MOJOK.CO – Bagi saya, di bawah neraka jahanam, masih ada neraka paling laknat lagi, yaitu Stasiun Manggarai. Memang dajjal stasiun ini.
Lagi dan lagi, Stasiun Manggarai mencuri perhatian warganet. Kamis, 6 April 2023, perbaikan wesel di jalur 7 stasiun yang berada di Jakarta Pusat tersebut, bikin penumpukan penumpang membludak. Tidak beroperasinya jalur 7 selama sementara waktu di pagi hari berimbas pada pergerakan penumpang yang terpaksa menyeberang ke jalur 4 dan membuat keadaan sempat chaos.
Namun, chaos di Manggarai sejatinya bukan hal baru. Jadi ya, jujur, nggak aneh juga. Malah kalau nggak chaos, kita yang merasa aneh. Jika ada ungkapan di atas langit masih ada langit, buat saya, beda lagi kalimatnya. Bagi saya, di bawah neraka jahanam, masih ada neraka paling laknat lagi, yaitu Stasiun Manggarai.
Stasiun yang baru direnovasi dan sejujurnya, belum siap-siap banget jadi stasiun transit besar ini, menyimpan banyak masalah. Buat saya yang termasuk anker (anak kereta) newbie, berada di line Bogor dan harus menerima nasib transit di Manggarai, adalah salah satu kesialan hidup yang saya sesali tapi nggak bisa apa-apa juga. Manggarai itu benar-benar sukses mengejawantahkan segala hal tentang Indonesia; rumit dan ruwet.
Tidak ada satu saja hal yang ideal dari Manggarai
Pertama, infrastruktur. Kalau kamu masuk Manggarai, kamu akan lihat proyek pembangunan masih berjalan masif. Tiang di mana-mana. Akses jalan sempit, utamanya di peron bawah nomor 6, 7, dan 8. Tangga, elevator, dan lift masih sangat sedikit dan ukuran lebarnya tidak pernah cukup untuk semua penumpang yang transit. Bagaimana bisa stasiun transit besar, yang digadang-gadang akan menjadi pengganti Gambir, begitu cepat dipaksakan untuk beroperasi ketika nggak semua infrastruktur siap?
Kedua, sesat pikir pembuat kebijakan. Protes terkait chaos berhari-hari di Manggarai bukan sekali ini saja.

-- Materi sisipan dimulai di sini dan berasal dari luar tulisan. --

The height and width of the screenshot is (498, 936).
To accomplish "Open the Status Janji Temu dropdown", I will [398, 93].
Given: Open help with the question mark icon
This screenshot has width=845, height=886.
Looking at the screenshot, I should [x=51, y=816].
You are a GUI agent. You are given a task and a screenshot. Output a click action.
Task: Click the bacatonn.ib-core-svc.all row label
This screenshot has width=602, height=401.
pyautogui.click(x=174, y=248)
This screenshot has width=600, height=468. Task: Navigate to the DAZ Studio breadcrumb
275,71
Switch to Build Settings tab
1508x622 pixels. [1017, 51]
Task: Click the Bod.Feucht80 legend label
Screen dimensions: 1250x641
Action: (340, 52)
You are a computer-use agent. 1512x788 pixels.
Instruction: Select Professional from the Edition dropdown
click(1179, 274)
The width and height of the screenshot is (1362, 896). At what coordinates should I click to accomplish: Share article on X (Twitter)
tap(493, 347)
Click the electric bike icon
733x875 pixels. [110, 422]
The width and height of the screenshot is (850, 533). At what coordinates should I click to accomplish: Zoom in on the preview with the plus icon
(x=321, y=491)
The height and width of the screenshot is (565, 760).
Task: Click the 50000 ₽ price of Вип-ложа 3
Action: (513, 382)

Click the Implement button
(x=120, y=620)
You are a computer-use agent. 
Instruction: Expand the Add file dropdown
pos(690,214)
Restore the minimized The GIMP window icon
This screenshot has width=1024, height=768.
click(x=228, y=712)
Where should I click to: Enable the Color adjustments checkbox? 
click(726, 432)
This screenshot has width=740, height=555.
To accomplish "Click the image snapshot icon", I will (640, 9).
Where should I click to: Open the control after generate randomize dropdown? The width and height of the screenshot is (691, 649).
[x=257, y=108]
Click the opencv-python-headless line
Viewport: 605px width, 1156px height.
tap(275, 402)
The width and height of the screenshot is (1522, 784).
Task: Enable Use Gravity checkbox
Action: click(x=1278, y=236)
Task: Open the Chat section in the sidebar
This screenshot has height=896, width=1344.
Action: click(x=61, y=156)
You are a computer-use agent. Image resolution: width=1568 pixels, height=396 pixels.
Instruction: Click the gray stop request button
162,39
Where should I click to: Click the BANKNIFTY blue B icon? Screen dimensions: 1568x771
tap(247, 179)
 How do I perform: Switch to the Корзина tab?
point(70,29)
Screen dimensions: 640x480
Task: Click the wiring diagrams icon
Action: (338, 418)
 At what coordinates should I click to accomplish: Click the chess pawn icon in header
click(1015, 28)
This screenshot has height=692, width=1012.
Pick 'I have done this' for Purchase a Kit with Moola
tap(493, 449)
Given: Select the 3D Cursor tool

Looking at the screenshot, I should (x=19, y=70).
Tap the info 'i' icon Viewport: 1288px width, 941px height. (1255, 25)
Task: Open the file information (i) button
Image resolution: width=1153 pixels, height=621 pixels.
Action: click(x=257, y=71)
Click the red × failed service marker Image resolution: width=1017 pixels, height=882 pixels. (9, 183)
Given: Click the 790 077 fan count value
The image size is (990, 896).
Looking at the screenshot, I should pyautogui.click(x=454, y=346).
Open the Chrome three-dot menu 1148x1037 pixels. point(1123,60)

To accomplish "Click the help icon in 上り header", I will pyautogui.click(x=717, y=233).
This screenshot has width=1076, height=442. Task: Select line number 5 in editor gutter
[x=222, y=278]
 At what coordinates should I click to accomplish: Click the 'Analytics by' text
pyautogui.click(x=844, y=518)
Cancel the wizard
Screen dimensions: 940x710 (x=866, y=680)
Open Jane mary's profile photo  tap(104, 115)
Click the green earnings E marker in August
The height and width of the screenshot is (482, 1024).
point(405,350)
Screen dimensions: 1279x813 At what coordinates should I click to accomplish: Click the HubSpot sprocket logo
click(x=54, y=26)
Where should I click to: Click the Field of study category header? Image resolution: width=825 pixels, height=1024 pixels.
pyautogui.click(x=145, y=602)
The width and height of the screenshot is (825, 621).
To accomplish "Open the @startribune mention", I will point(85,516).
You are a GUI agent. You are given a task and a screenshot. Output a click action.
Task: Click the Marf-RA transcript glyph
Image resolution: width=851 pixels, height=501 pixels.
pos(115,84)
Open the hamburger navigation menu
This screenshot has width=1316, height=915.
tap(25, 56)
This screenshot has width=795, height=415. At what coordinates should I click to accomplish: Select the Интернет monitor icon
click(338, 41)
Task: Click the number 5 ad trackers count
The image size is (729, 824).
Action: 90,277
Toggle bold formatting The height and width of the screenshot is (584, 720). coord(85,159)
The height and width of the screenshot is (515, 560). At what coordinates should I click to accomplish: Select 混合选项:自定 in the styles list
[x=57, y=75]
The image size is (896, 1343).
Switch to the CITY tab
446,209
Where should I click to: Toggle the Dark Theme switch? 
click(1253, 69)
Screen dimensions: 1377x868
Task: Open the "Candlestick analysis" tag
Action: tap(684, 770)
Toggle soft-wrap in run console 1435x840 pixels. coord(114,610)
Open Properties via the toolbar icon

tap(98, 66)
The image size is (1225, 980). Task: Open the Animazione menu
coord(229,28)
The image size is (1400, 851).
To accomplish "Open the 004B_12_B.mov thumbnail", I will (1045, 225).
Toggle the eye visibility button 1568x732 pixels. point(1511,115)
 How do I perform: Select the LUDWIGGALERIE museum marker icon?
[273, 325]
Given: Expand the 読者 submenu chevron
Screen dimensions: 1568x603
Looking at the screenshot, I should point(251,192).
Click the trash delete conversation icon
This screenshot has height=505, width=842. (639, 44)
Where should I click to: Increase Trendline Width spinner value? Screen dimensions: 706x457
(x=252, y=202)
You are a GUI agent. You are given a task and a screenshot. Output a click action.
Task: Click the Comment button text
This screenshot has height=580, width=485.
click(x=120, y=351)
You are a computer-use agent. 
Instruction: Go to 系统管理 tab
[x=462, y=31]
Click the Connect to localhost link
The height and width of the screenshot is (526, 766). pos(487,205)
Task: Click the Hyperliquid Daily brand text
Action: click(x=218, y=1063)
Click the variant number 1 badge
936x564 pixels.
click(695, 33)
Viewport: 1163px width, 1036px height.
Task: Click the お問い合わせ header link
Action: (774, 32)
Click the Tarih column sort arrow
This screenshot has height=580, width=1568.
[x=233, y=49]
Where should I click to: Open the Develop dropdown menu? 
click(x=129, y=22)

Sudah berkali-kali, sejak penerapan kebijakan transit di Manggarai resmi berlaku, keluhan penumpang sudah nyaring terdengar.
Buat saya dan kawan-kawan yang sehari-hari harus membelah ibu kota, Manggarai adalah keniscayaan. Inilah yang terjadi ketika kamu membuat kebijakan tanpa pernah turun ke lapangan. Data bisa diakali, tapi fakta di lapangan, mana bisa diakali oleh sebuah kebijakan di atas kertas?
Ketiga, masalah makin runyam ketika rencana PT KAI Commuter Indonesia (KCI) untuk impor kereta bekas mendapat penolakan dari DPR. Penolakan ini yang kemudian bikin sejumlah kereta yang stand by di jam sibuk, terasa berkurang cukup masif.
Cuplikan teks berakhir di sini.